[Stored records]
=== Section Start ===

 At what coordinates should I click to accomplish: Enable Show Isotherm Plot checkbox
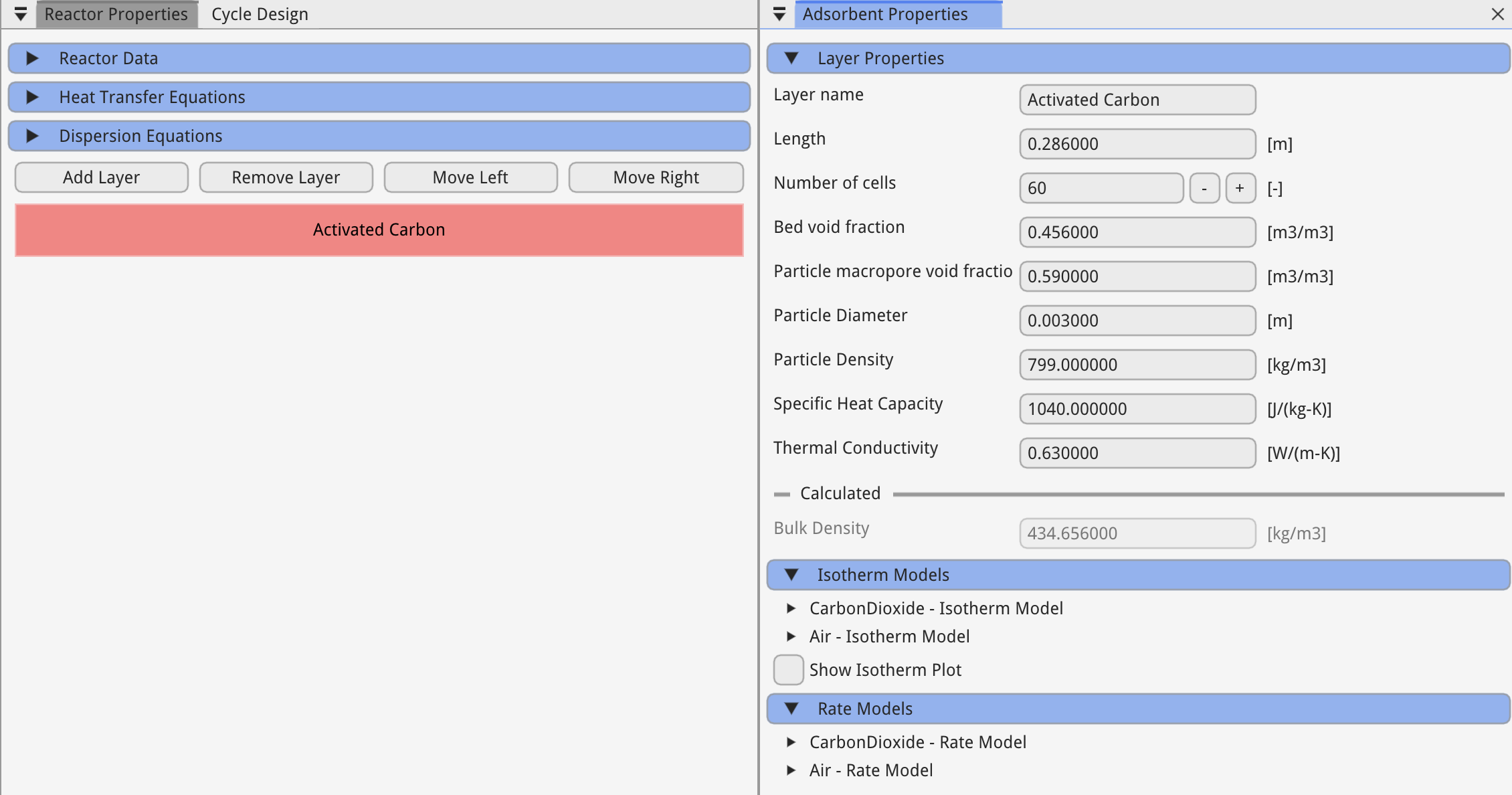coord(788,670)
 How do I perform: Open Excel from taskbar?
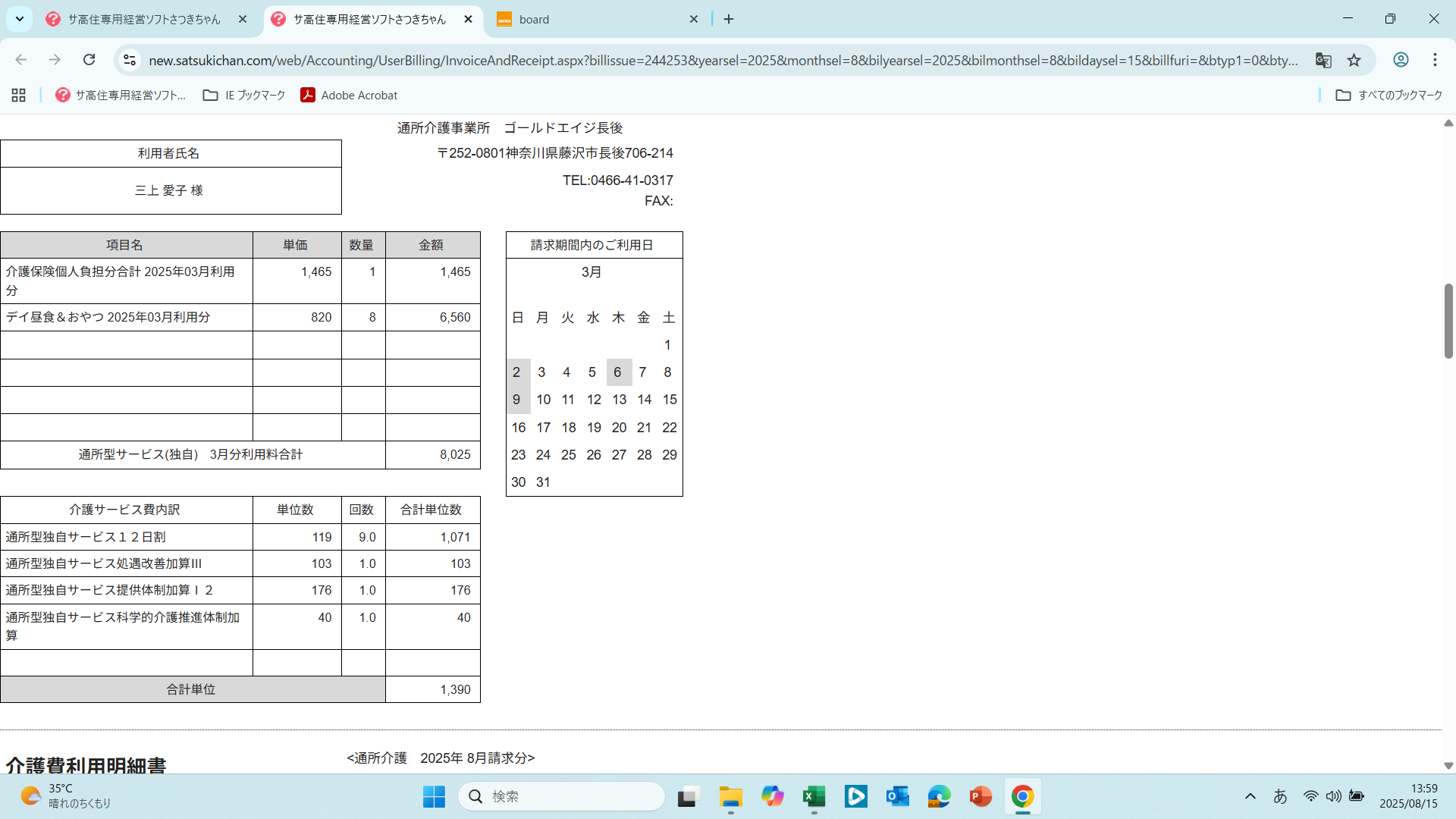814,796
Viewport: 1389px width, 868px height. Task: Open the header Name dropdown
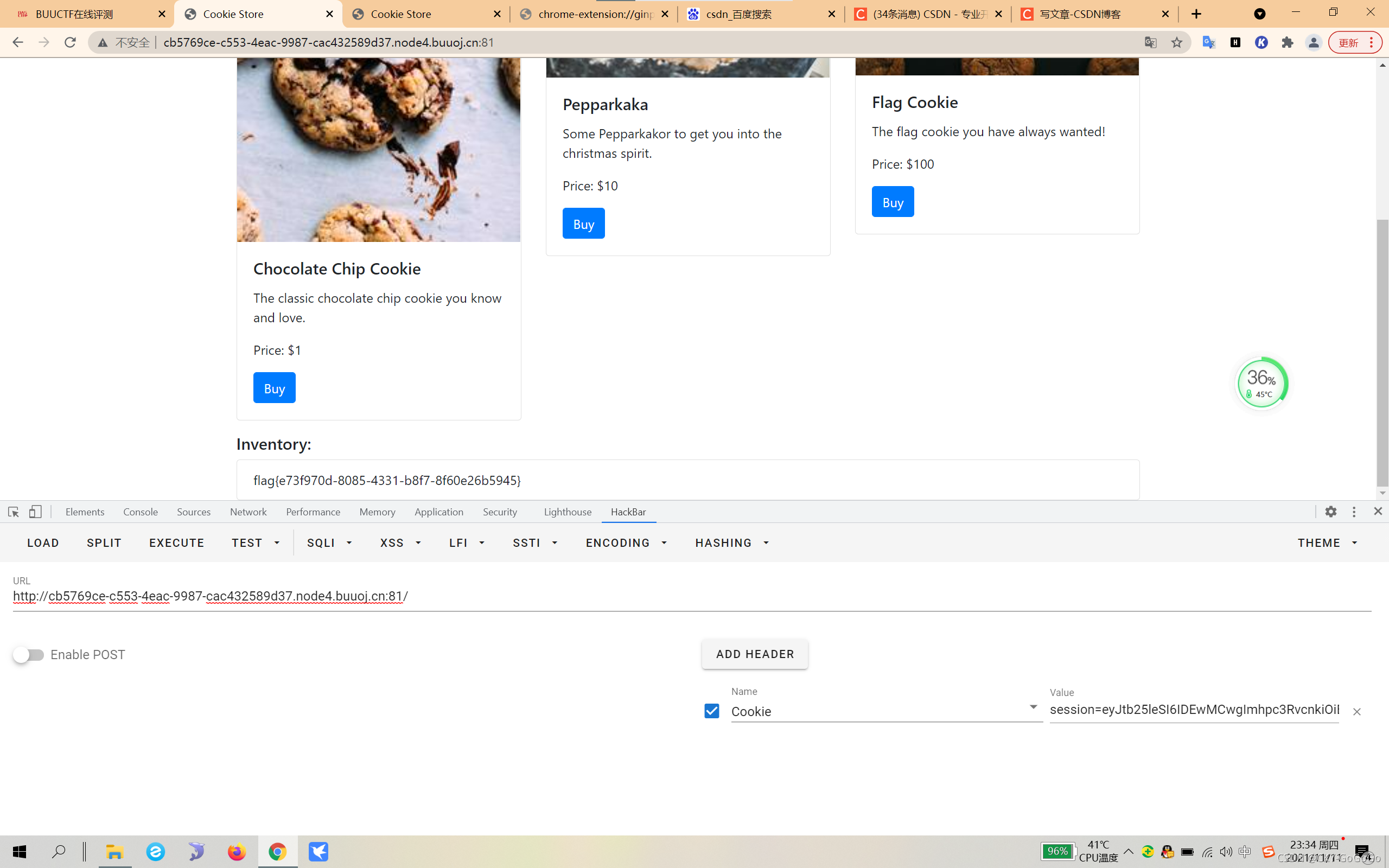(x=1033, y=708)

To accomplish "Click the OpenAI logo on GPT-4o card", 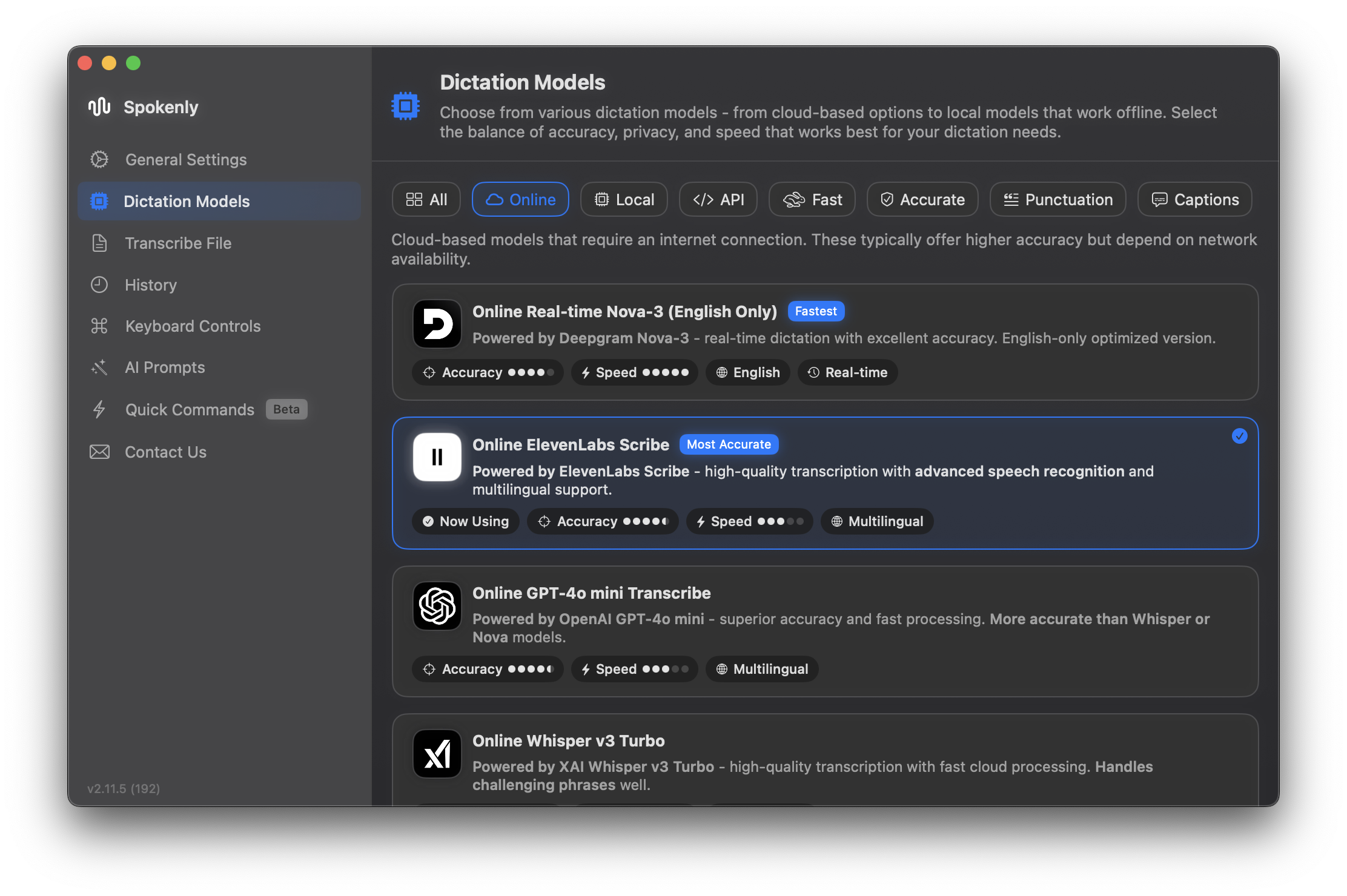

=== Section End ===

Your task is an exact transcription of all the data, minus the pictures.

Exercise solution:
 At what coordinates should I click to accomplish: Enable Show Isotherm Plot checkbox
coord(788,670)
 How do I perform: Open Excel from taskbar?
814,796
Viewport: 1389px width, 868px height. Task: Open the header Name dropdown
(x=1033, y=708)

To accomplish "Click the OpenAI logo on GPT-4o card", 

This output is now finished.